- Opening Delimiter -

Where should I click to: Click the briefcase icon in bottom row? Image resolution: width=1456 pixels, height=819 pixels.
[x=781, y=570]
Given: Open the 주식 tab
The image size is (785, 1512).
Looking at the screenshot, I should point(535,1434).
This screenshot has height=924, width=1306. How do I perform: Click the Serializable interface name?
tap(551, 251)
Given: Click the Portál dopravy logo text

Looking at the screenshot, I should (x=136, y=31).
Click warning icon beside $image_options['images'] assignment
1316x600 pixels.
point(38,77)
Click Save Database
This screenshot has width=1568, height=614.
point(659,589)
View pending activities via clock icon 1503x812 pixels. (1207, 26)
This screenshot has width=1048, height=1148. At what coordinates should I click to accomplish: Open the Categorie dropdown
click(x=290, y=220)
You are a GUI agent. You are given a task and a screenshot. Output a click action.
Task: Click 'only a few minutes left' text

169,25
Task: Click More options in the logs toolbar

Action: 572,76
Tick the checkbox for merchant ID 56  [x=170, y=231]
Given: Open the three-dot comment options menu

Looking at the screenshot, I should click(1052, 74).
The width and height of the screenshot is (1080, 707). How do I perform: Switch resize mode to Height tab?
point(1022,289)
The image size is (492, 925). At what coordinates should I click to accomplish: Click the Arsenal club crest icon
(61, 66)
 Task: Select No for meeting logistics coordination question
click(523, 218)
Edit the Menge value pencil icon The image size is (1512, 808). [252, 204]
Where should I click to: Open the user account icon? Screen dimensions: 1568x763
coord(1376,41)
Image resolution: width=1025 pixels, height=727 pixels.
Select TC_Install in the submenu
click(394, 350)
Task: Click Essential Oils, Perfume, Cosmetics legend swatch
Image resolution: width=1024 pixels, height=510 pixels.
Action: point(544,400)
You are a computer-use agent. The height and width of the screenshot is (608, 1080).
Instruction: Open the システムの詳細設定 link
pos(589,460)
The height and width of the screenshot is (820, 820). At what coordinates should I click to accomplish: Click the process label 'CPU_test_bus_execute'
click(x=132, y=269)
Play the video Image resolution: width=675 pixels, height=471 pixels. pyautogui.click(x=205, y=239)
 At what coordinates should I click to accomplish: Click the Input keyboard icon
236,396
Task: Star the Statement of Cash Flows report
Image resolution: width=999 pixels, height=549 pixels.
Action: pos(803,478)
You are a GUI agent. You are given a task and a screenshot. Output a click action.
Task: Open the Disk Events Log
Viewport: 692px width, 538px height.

- Closing Delimiter -

§ PROMPT: Return the entries above exactly as they appear.

§ ANSWER TO THE EXERCISE:
Where should I click to: Click the briefcase icon in bottom row? Image resolution: width=1456 pixels, height=819 pixels.
[x=781, y=570]
Given: Open the 주식 tab
The image size is (785, 1512).
Looking at the screenshot, I should point(535,1434).
This screenshot has height=924, width=1306. How do I perform: Click the Serializable interface name?
tap(551, 251)
Given: Click the Portál dopravy logo text

Looking at the screenshot, I should (x=136, y=31).
Click warning icon beside $image_options['images'] assignment
1316x600 pixels.
point(38,77)
Click Save Database
This screenshot has width=1568, height=614.
point(659,589)
View pending activities via clock icon 1503x812 pixels. (1207, 26)
This screenshot has width=1048, height=1148. At what coordinates should I click to accomplish: Open the Categorie dropdown
click(x=290, y=220)
You are a GUI agent. You are given a task and a screenshot. Output a click action.
Task: Click 'only a few minutes left' text

169,25
Task: Click More options in the logs toolbar

Action: 572,76
Tick the checkbox for merchant ID 56  [x=170, y=231]
Given: Open the three-dot comment options menu

Looking at the screenshot, I should click(1052, 74).
The width and height of the screenshot is (1080, 707). How do I perform: Switch resize mode to Height tab?
point(1022,289)
The image size is (492, 925). At what coordinates should I click to accomplish: Click the Arsenal club crest icon
(61, 66)
 Task: Select No for meeting logistics coordination question
click(523, 218)
Edit the Menge value pencil icon The image size is (1512, 808). [252, 204]
Where should I click to: Open the user account icon? Screen dimensions: 1568x763
coord(1376,41)
Image resolution: width=1025 pixels, height=727 pixels.
Select TC_Install in the submenu
click(394, 350)
Task: Click Essential Oils, Perfume, Cosmetics legend swatch
Image resolution: width=1024 pixels, height=510 pixels.
Action: point(544,400)
You are a computer-use agent. The height and width of the screenshot is (608, 1080).
Instruction: Open the システムの詳細設定 link
pos(589,460)
The height and width of the screenshot is (820, 820). At what coordinates should I click to accomplish: Click the process label 'CPU_test_bus_execute'
click(x=132, y=269)
Play the video Image resolution: width=675 pixels, height=471 pixels. pyautogui.click(x=205, y=239)
 At what coordinates should I click to accomplish: Click the Input keyboard icon
236,396
Task: Star the Statement of Cash Flows report
Image resolution: width=999 pixels, height=549 pixels.
Action: pos(803,478)
You are a GUI agent. You are given a task and a screenshot. Output a click action.
Task: Open the Disk Events Log
Viewport: 692px width, 538px height.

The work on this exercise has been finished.